8 Self-renewal-related lncRNAs associated with chemosensitivity

Cancer stem cell (CSC) is known to be a subpopulation of cancer cells with pluripotency and self-renewal abilities [87]. These features render CSCs resistant to anti-tumor therapies, including radiation and chemotherapy [88]. Recent studies showed that lncRNAs regulate the stemness of cancer cells (Table 7). For example, PRC2 complex-interacting lncRNAs, such as XIST, prohibit the phosphorylation and activation of the transcription factor STAT3 by epigenetic mechanism and regulate the stemness-related transcriptional program in hematologic cancer cells [89, 90]. In acute myeloid leukemia, lncRNA RUNXOR interacts with RUNX1, a hematopoiesis master regulator. Knockdown of RUNXOR increases leukemic cell sensitivity to cytarabine (Ara-C) [91]. In bladder cancer, lncRNA LBCS inhibits self-renewal and tumor initiation of CSCs and chemoresistance. Mechanistically, lncRNA LBCS directly binds to hnRNPK and serves as a scaffold complex including EZH2 that represses SOX2 transcription via H3K27me3 modification [92]. In gastric cancer, transforming growth factor β1 (TGF-β1) secretion by mesenchymal stem cells activated SMAD2/3 through TGF-β receptors and induced lncRNA MACC1-AS1 in gastric cancer, which promoted stemness and chemoresistance through antagonizing miR-145-5p [93]. In glioblastoma, lncRNA TUG1 promotes self-renewal by sponging miR-145 in the cytoplasm and recruiting polycomb to repress differentiation genes in the nucleus [94]. The feature of glioma stem cells may also be associated with chemoresistance.

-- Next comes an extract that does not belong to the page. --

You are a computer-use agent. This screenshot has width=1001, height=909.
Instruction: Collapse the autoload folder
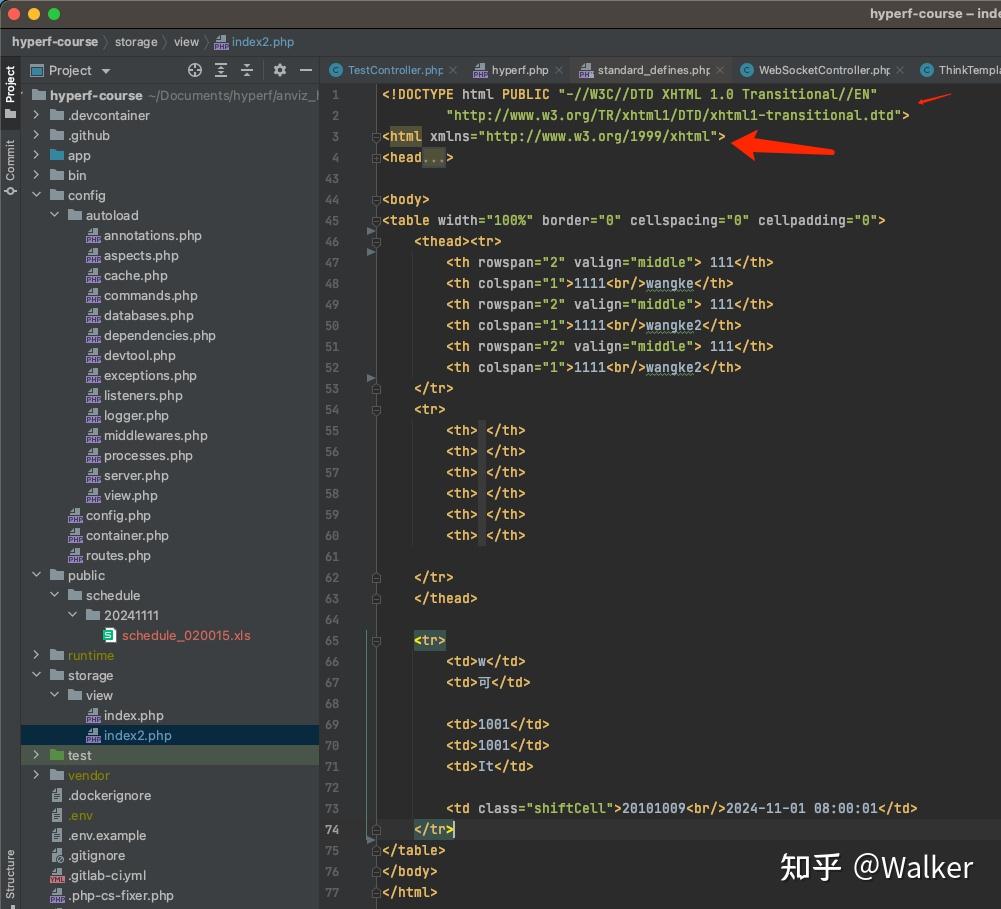(x=55, y=215)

Table 7 Self-renewal-related lncRNAs associated with chemosensitivity

9 Future perspectives

LncRNAs is currently widely accepted as important biological modulators during tumor progression. Due to the multiple function including epigenetic regulation, interaction with RNA and DNA, in cancer cells, lncRNAs play central and predominant roles in regulation of intracellular activities and extracellular microenvironment. In this review, we explored the functional roles of lncRNAs in regulation of chemoresistance in various types of cancers. Given the characteristic biology of lncRNAs, which can interact with other molecules without translation, they can rapidly and dynamically response to cellular stress by chemotherapies. In order to systematically understand the mechanistic function of chemotherapy-associated lncRNAs, this study may provide a platform to review the lncRNAs from a new angle. Currently, researchers may have already performed further in vivo studies targeting certain lncRNAs to increase the chemotherapeutic sensitivity. Our group invented ligand-dependent drug delivery system in order to specifically transfer lncRNA antisense oligonucleotides to glioma tumor tissues [94]. LncRNAs targeted therapy will provide novel therapeutic strategies for cancer patients to overcome the difficulties of chemotherapy resistance in near future.